Data in this exercise:
— start —

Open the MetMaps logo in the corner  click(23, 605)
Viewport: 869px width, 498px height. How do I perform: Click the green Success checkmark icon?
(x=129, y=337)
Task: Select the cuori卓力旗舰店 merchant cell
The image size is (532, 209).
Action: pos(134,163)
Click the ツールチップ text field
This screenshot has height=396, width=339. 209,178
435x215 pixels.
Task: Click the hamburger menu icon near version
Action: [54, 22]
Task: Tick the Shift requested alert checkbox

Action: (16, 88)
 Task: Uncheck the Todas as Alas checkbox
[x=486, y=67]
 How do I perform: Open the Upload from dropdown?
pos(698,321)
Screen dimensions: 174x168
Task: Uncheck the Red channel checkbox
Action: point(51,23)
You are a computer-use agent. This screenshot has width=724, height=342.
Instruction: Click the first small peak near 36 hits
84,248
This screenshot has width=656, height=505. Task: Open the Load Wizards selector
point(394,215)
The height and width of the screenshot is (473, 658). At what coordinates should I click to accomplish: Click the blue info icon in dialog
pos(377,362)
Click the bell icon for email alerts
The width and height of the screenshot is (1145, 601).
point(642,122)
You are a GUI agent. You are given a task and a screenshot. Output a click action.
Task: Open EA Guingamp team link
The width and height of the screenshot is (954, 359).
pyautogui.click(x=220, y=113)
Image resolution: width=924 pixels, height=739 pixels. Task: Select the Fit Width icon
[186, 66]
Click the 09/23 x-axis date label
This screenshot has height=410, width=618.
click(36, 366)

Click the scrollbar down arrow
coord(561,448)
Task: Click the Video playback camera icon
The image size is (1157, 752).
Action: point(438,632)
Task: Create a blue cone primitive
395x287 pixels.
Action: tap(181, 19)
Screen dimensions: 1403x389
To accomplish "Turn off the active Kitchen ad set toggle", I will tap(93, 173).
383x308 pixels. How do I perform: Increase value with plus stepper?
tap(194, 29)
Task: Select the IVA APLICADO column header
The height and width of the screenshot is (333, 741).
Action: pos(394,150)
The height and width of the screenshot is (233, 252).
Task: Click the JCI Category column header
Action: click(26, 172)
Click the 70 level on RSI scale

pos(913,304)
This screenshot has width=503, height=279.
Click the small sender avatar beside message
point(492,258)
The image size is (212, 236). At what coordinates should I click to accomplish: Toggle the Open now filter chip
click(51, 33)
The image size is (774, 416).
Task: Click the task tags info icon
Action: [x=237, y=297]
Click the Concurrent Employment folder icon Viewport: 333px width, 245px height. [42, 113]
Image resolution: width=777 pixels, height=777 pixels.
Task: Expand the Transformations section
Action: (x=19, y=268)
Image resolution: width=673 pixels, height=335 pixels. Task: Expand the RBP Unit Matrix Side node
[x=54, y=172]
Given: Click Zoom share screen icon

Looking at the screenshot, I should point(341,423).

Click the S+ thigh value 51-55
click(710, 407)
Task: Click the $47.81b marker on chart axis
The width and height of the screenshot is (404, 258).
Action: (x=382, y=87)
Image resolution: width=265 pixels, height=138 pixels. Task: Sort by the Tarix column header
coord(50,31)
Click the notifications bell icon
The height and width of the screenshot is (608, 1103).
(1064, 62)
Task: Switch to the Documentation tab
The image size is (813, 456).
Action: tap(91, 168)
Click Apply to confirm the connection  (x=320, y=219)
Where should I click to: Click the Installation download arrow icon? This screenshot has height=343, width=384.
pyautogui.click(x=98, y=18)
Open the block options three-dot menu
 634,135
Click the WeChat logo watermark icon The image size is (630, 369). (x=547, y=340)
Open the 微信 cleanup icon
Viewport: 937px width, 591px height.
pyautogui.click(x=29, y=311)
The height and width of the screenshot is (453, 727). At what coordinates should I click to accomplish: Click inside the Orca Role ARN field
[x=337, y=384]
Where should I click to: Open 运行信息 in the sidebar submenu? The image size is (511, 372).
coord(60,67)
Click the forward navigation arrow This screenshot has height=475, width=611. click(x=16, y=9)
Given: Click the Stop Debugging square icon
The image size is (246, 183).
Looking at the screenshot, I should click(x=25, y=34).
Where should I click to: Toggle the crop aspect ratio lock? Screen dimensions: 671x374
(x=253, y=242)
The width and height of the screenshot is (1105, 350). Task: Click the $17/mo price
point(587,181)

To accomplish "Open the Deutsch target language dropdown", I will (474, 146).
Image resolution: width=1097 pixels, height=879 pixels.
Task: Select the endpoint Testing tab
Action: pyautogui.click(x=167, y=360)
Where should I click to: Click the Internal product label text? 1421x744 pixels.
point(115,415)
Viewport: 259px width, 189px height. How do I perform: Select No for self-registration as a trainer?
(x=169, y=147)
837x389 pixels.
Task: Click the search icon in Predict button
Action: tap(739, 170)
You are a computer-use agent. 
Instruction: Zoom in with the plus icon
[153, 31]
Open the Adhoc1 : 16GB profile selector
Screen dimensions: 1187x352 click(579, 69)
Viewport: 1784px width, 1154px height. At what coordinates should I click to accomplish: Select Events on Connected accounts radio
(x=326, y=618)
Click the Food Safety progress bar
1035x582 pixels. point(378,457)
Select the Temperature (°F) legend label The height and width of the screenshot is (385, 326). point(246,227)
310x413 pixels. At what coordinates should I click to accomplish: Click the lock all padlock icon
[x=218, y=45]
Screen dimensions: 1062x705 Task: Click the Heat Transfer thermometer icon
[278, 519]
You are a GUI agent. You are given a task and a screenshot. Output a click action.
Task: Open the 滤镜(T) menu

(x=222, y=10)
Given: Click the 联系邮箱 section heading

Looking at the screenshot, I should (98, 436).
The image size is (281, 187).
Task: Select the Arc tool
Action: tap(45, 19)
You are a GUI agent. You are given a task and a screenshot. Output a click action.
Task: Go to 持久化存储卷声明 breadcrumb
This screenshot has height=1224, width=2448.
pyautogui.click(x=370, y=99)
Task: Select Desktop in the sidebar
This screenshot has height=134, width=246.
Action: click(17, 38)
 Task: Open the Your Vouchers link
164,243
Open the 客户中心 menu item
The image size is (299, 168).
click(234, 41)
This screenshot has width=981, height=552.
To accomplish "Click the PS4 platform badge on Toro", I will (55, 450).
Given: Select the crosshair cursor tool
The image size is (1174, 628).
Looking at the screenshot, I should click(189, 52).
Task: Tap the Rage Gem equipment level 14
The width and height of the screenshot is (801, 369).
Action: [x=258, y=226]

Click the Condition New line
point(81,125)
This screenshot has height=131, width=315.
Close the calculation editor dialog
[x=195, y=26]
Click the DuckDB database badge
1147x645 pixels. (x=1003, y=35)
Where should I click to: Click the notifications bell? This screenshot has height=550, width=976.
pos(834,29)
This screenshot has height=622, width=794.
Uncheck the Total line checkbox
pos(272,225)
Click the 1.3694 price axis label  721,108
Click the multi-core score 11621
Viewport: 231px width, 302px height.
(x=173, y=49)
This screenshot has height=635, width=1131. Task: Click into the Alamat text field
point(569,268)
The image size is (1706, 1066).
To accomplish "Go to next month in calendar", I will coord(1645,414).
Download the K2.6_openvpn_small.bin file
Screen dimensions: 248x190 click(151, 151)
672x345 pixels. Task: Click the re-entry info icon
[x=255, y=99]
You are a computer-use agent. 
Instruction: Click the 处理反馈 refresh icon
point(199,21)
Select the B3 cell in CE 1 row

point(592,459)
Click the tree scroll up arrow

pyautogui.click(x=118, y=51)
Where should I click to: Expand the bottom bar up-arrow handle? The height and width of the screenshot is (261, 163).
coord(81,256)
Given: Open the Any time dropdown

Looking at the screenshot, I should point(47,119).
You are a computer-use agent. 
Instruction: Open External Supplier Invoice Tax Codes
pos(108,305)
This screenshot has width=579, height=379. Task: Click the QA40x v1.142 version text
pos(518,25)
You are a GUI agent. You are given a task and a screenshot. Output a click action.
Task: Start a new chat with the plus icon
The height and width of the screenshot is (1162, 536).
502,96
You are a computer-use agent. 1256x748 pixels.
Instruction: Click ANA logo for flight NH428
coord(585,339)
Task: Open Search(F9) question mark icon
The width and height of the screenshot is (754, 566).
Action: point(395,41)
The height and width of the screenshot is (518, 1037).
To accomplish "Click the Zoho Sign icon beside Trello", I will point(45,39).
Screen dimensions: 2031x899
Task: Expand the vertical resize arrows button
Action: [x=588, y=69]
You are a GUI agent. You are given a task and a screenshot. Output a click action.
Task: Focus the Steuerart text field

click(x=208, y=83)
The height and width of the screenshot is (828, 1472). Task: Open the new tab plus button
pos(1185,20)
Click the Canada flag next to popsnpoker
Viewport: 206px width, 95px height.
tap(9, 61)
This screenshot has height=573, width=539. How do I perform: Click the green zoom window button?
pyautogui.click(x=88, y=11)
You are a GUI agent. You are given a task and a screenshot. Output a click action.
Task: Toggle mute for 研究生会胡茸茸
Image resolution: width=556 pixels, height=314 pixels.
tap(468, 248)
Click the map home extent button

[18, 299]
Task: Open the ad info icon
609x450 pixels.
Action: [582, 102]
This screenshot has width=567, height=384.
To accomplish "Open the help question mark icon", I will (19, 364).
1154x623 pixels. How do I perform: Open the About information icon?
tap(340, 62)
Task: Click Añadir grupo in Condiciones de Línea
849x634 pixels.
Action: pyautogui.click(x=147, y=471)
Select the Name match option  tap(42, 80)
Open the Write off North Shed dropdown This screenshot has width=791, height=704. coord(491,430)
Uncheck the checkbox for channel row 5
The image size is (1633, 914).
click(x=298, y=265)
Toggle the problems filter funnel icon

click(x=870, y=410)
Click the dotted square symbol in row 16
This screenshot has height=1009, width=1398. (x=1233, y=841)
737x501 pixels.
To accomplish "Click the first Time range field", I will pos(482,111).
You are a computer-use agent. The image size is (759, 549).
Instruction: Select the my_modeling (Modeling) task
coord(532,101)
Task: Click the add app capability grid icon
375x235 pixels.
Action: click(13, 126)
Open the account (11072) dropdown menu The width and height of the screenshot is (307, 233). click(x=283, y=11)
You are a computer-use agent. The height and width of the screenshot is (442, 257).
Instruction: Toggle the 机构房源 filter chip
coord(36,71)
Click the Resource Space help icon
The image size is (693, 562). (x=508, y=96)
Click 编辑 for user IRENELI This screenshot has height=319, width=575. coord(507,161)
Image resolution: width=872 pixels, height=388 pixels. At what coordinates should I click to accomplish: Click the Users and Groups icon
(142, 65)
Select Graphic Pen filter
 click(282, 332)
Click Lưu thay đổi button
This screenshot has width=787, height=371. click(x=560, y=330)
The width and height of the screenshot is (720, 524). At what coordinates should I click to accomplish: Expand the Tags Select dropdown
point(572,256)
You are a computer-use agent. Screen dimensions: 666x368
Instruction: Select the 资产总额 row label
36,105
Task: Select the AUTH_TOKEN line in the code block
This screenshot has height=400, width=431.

— end —

The task:
Repeat the records verbatim, starting at the line that contains "Select the B3 cell in CE 1 row" and ending at the line that contains "Action: point(395,41)".

Solution to this task:
Select the B3 cell in CE 1 row

point(592,459)
Click the tree scroll up arrow

pyautogui.click(x=118, y=51)
Where should I click to: Expand the bottom bar up-arrow handle? The height and width of the screenshot is (261, 163).
coord(81,256)
Given: Open the Any time dropdown

Looking at the screenshot, I should point(47,119).
You are a computer-use agent. 
Instruction: Open External Supplier Invoice Tax Codes
pos(108,305)
This screenshot has width=579, height=379. Task: Click the QA40x v1.142 version text
pos(518,25)
You are a GUI agent. You are given a task and a screenshot. Output a click action.
Task: Start a new chat with the plus icon
The height and width of the screenshot is (1162, 536).
502,96
You are a computer-use agent. 1256x748 pixels.
Instruction: Click ANA logo for flight NH428
coord(585,339)
Task: Open Search(F9) question mark icon
The width and height of the screenshot is (754, 566).
Action: point(395,41)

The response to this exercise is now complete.